Fotoğraf: Ramis Sağlam
Ramis SAĞLAM
İzmir
Karanlığa Kalma, bir anne sözü gibi içinde sevgiyi, şefkati belki de en çok endişeyi taşıyor. Karanlığın içinden gelecek tehlikelerin endişesidir: Karanlığa Kalma. Böyle endişelerin yaşanmaması adına bir çabadır; Şair, Yazar Tuğrul Keskin’in çabası. “Şiiri boşlayarak” yazıya yönelmenin sorgulamasını yaptığını itiraf eden Keskin “Yazı yazmak, bizim gibi ‘asıl işi yazı’ olmayanları, asli işinden alıkoyuyor çoğu zaman.” diyor. Keskin ile son kitabı Karanlığa Kalma üzerine konuştuk.

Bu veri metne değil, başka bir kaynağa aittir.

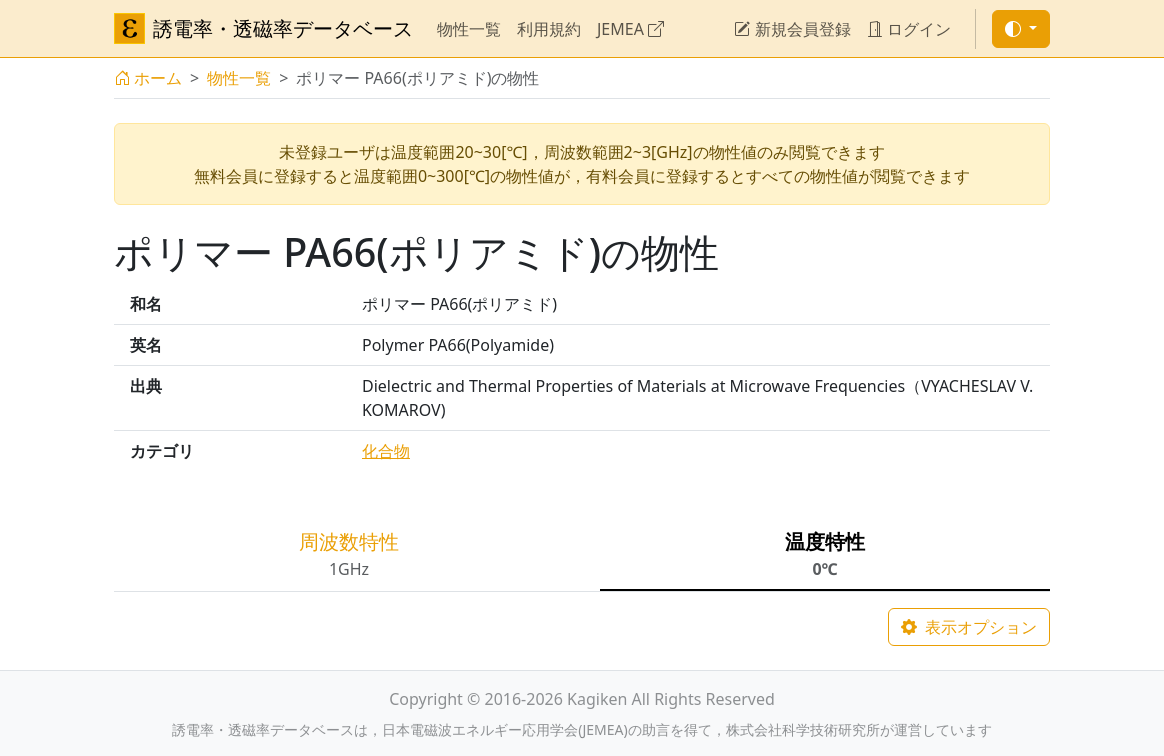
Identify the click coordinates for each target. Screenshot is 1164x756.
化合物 (386, 451)
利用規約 (549, 29)
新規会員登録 (792, 29)
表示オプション (969, 627)
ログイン (909, 29)
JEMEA (630, 29)
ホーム (148, 78)
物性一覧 (469, 29)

Karanlıkta Kalma, merkezinde dönemin acılarına tanıklık yazıları olduğu kadar, kitapta edebiyatın geçmişi ve geleceğine ilişkin yazılar da var. Yazılarınızdan hareketle Karanlığa Kalma’yı tanıtır mısınız?
Kuşkusuz mücadelenin, baskıların ve acının içine doğmuş bir kuşağın insanıyım ben. Doğal olarak kuşağımın acıları ve mücadelesi, yalnızlığı ve yiğitliği hem şiirlerimde hem de yazılarımda çok önde durur. O büyük mücadele kuşağından geldiğim için; bizden yüzlerce yıl önceki insanların eylemleri ve direniş öyküleri, ölüm karşısındaki metanetleri ve yiğitliklerini de öncelerim. Çünkü insan boyun eğmedikçe insandır, örgütlü mücadele içinde dikleştikçe bireydir; ben buna inandım ömrümce. Böyle olunca da ta ’90’lardan günümüze kadar süre gelen yaşamlar, şiir ve yazı serüvenimin en değerli bölümünü oluşturdu. Bu bağlamda denebilir ki bu kitapta; çocuklar hayata aydınlık bir pencereden baksın diye savaşan bir şair/yazarın yazıları ve yaşamdan öğrendikleri var.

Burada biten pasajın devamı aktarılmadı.